Sekitar pukul 14.30 wita, saya kembali ke Kelenteng Maco dan duduk di samping kanan kelenteng, mendengarkan sekelompok lelaki tua memainkan musik. Di dekat saya, duduk seorang perempuan tua bernama Daeng Pudji, 84 tahun, ayahnya Tionghoa sedangkan ibunya orang Pare-pare. Di Makassar, ia tinggal seorang diri, suaminya telah tiada dan anak-anaknya berada di luar kota ini. Ia naik becak dari rumahnya di Jalan Pasar Kalimbu ke kelenteng ini khusus menonton karnaval.


Kami berbincang cukup lama sebelum ia beranjak sembahyang dalam kelenteng. Sebelumnya, ia berkata kepada saya sambil tersenyum, ”Kalau tinggal di kampungnya orang, kita harus baik-baik dan suka menolong.”


Di depan kelenteng, terdapat bangunan berarsitektur Tiongkok kuno. Kata Hoat, bangunan itu adalah tempat penyimpanan abu orang-orang Tionghoa yang tak punya sanak saudara. Saya sempat mengintip ke dalam dan menemukan bangunan itu sepi.


Di samping kelenteng, saya bersua dengan Suwardi, seorang ahli seni relief dan lukis dari Kertosono, Jawa Timur. Ia dipanggil khusus membuat beberapa relief di bagian kelenteng yang direnovasi. Karyanya antara lain Dewa Pintu (Men Sheng), naga, dan delapan dewa-dewi dalam kepercayaan tri dharma. Relief Bunda Maria yang dipajang dalam rumah sakit Stella Maris juga adalah karyanya. Semuanya dikerjakan sendiri dengan mengambil ilustrasi dari kalender.


Kemeriahan Cap Go Meh masih berlanjut malam nanti, karena itu saya mengunjungi sebuah warung kopi di pertigaan Jalan Sumba dan Jampea, untuk mengusir kantuk saya. Pemiliknya berdarah Cina. Dari papan nama di atas pintu masuknya, saya mengetahui kalau usaha ini mulai tanggal 8 Januari 1960. Teko maupun panci pemanas airnya terbuat dari kuningan yang sudah menghitam. Sedangkan kopinya bermerek Setia, dibeli di Jalan Irian.


Di kalangan orang Tionghoa, para pengusaha warung kopi masuk dalam suku Hainan. Sedangkan mereka yang jadi pedagang disebut Hakka/Khe, Kanton (tukang emas), dan Hokkian.


Setelah menikmati segelas kopi susu dan kue duri-durian isi karake’ (kelapa parut dan gula merah), saya mendatangi sebuah bangunan di Jalan Sulawesi. Bangunan berusia 153 tahun ini adalah pattotoang atau rumah sembahyang kepada leluhur dari marga Niong.

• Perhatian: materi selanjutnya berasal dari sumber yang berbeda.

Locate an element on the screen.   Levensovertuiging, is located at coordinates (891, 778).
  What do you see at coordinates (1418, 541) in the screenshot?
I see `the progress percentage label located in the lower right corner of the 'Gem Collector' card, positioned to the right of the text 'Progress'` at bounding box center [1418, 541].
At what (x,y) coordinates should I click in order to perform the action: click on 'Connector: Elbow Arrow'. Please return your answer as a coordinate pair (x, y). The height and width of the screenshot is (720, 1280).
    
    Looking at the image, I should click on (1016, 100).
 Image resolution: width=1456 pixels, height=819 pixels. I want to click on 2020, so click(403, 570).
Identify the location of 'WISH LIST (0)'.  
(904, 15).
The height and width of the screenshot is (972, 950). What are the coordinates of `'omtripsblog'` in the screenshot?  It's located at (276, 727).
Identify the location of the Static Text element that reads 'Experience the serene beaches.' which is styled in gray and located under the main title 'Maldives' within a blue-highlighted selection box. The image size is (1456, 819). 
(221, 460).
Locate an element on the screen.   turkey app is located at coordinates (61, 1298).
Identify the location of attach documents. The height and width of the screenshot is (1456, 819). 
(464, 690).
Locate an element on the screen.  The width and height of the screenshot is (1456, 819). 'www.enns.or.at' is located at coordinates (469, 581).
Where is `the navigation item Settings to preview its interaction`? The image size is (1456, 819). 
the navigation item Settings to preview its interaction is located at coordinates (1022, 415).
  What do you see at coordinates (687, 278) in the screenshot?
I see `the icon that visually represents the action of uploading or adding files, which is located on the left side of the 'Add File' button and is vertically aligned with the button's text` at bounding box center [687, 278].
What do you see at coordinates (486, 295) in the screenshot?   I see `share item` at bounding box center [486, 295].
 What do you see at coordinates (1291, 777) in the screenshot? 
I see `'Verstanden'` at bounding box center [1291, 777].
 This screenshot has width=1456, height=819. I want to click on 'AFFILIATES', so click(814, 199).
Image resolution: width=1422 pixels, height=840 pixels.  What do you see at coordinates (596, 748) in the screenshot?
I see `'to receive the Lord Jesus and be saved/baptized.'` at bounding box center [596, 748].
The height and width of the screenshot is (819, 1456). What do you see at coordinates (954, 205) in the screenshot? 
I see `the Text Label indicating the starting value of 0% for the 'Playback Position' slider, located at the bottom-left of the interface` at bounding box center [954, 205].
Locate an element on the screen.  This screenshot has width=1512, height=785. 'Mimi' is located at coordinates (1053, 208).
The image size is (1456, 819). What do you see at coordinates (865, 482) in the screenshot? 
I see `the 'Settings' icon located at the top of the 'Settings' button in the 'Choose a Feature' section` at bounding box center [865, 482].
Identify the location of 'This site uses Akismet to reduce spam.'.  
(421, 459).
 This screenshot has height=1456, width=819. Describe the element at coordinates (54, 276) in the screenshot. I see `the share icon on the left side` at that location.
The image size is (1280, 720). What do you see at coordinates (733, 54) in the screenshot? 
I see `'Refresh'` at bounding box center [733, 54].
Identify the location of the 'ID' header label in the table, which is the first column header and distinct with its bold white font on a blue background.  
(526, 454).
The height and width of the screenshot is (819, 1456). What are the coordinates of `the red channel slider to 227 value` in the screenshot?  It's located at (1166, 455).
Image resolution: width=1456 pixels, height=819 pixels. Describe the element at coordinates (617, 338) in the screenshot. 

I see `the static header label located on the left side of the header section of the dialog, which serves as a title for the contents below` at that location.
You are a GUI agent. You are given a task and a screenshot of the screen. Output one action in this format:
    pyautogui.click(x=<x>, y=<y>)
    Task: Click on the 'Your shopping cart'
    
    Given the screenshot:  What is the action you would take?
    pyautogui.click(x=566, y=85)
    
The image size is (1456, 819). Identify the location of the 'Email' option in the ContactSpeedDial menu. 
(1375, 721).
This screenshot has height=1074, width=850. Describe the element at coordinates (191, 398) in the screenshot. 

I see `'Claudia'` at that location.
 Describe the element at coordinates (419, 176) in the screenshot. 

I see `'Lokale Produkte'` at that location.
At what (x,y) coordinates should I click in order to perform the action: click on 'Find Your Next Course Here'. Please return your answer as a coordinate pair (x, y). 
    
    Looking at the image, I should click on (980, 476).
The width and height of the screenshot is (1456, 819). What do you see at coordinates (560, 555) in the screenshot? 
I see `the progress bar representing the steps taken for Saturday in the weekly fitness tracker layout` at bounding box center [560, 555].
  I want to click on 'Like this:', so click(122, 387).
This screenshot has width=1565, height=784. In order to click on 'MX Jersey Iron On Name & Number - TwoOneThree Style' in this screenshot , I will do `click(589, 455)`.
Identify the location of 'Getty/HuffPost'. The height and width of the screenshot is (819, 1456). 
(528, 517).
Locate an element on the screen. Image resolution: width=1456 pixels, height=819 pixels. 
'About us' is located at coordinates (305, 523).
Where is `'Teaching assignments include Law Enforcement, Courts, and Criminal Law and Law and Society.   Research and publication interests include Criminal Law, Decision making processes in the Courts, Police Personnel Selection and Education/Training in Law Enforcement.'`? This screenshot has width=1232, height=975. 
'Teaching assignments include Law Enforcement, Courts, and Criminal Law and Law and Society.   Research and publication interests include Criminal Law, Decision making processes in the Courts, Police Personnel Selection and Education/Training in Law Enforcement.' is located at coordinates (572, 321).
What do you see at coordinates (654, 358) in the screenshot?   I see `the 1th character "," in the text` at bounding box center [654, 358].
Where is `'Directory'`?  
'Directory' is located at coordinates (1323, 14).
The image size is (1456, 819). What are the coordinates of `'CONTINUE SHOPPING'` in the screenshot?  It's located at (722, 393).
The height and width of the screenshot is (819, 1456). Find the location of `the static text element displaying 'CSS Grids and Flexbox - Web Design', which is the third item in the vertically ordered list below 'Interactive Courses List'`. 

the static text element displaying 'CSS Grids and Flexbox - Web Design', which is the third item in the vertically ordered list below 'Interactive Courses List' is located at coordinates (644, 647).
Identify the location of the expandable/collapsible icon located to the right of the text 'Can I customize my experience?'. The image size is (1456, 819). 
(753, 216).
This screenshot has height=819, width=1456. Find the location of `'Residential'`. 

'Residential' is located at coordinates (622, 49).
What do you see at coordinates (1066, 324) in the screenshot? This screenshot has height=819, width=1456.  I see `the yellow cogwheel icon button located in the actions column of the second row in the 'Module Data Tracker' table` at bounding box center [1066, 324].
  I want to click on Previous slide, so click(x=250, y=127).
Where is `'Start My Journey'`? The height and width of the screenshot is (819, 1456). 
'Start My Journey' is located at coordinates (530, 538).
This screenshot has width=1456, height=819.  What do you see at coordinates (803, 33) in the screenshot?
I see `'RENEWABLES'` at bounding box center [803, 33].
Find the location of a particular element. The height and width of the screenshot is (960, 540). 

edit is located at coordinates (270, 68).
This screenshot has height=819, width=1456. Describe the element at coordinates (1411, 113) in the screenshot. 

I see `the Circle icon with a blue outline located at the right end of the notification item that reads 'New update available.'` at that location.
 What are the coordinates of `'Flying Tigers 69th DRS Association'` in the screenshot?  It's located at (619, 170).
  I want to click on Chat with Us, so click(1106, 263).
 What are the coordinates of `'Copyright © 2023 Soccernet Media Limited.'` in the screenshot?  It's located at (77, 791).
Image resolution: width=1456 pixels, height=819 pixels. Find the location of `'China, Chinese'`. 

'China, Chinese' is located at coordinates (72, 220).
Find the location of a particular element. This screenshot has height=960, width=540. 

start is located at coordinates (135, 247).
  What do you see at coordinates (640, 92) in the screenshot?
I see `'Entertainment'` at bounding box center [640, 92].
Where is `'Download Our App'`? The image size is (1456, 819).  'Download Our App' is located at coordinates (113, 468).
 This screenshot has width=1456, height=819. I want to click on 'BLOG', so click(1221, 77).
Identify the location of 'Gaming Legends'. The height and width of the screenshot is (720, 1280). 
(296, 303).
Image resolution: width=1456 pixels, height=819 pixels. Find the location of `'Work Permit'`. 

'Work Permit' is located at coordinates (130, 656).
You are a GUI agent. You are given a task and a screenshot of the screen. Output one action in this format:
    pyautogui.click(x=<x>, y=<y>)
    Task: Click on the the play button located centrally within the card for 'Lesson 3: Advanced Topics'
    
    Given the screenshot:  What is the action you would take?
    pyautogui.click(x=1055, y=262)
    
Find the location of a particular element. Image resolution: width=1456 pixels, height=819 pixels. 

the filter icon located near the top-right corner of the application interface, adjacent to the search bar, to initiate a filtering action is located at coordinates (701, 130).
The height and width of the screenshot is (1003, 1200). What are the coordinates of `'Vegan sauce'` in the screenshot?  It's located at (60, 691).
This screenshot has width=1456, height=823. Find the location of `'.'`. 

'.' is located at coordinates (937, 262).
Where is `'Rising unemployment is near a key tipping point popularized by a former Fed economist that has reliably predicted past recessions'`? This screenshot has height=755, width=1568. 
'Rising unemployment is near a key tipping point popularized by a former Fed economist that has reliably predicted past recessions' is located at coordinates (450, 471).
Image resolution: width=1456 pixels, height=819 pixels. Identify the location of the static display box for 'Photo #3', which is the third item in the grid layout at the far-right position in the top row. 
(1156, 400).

Hengki, 80 tahun, yang menjaga tempat ini juga bermarga Niong. Dia bercerita sedikit perkara yang sedang dihadapinya. ”Banyak keturunan marga Niong saat ini yang beragama Kristen ingin ikut bersembahyang di depan altar, tapi saya melarang mereka masuk ke tempat ini. Kalau mereka beragama Islam tak masalah, karena leluhur saya juga ada yang Islam,” kata Hengki.

Di depan altar, Hengki memperlihatkan plakat dan abu leluhurnya, juga bercerita pantangan dalam marga mereka. ”Kami dilarang makan ikan balana,” katanya, mengingatkan mitos dalam keluarga ibu saya yang melarang memakan ikanmasapi yang karena salah satu leluhur kami lahir dalam bentuk ikan itu. Hengki pun menimpali bahwa ikan balana itu sama dengan masapi, dan asalnya dari Bulukumba—sama dengan asal kakek saya. ”Wah, jangan-jangan, saya juga salah satu keturunan marga Niong,” gumam saya dalam hati.


Sehabis dari tempat ini, saya pergi ke Mie Anto di Jalan Bali. Sebelum sampai ke situ, saya melihat Hotel Dinasti, atapnya seperti atap Istana Kekaisaran Jepang yang terletak di jantung kota Tokyo.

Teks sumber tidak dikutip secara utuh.